Anne Bengard empfängt uns in ihrer Wohnung in Berlin-Schöneberg. An den Wänden hängen und lehnen Dutzende Gemälde – viele von ihnen zeigen eng umschlungene Paare oder Gesichter, aus deren Mündern (oder in sie hinein?) Hände wachsen und Schmetterlinge fliegen. In einer Ecke in ihrer Küche sind gut 100 Sprühdosen gestapelt und fein säuberlich nach Farben sortiert. Bengard reicht uns eine Tasse Kaffee: „Ich trinke selten einen. Es kann sein, dass er viel zu stark ist.“ Ihre Wohnung ist gleichzeitig ihr Atelier; hier lagert die 37-Jährige ihre Gemälde, malt und lebt.
Die Wahl-Berlinerin malt seit ihrer Kindheit, lebt aber erst seit rund acht Jahren als professionelle Künstlerin. Sie malt auf Auftragsbasis – hauptsächlich Porträts und fast immer Ölgemälde, sagt sie. Für Werbeagenturen malt sie auch grossflächige Wandmalereien, was den Sprühdosen-Stapel in der Küche erklärt; für Unternehmen etwa Wände in Büros oder Restaurants. Und sie malt zum Spass: „Viele meiner liebsten Gemälde male ich für mich. Manche erzeugen so wichtige, tiefe Gespräche, dass ich sie gern öfters ausstelle, ehe ich sie klar zum Verkauf anbiete“, sagt sie. Bengard thematisiert menschliches Verlangen und Fetische, sagt sie, seit einiger Zeit auch die Wechselwirkung zwischen der Traum- und der realen Welt.
Vier ihrer Werke – darunter ist auch jenes auf der nächsten Seite, das wir für unsere diesjährige Under 30-Kampagne verwenden – hat sie an Jmes World weitergegeben. „Es ist eine Serie, die Schlaf und Träume und die Welt dazwischen erforscht“, so Bengard. Jmes World möchte eine Plattform für „Co-Ownership von Kunst“ bauen – jeder soll dort Teile von Kunstwerken kaufen können, was den Markt demokratisieren und besonders jungen Künstlern helfen soll.
Diese Gruppe hat es nicht leicht: Laut einer Studie des Analyse- und Beratungsunternehmens Prognos im Auftrag des Bundesverbands Bildender Künstlerinnen und Künstler und der Stiftung Kunstfonds erzielen 90 % aller bildenden Künstler in Deutschland weniger als 20.000 € im Jahr aus ihrer künstlerischen Tätigkeit.
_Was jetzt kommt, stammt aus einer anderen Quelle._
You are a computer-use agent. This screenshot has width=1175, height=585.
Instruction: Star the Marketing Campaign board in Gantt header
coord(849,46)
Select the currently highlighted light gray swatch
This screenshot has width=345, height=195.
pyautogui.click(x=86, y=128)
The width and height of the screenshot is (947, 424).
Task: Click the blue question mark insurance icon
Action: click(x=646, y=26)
Ein Drittel der Befragten finanziert sich grösstenteils aus anderen Mitteln; Frauen verdienen im Schnitt weniger als Männer, obwohl sie in Ausstellungen ähnlich stark vertreten sind.
Auch Bengard hat Nebenjobs, obwohl sie durch ihre Gemälde mehr als der Durchschnitt verdient. Wie hat es die Malerin, die eigentlich Theater studiert hat, in die Kunstwelt verschlagen? Und wie navigiert sie die Linie zwischen ihren künstlerischen Vorstellungen und ebenjener Aufgabe, die sogar Künstler beschäftigen muss – dem Geldverdienen?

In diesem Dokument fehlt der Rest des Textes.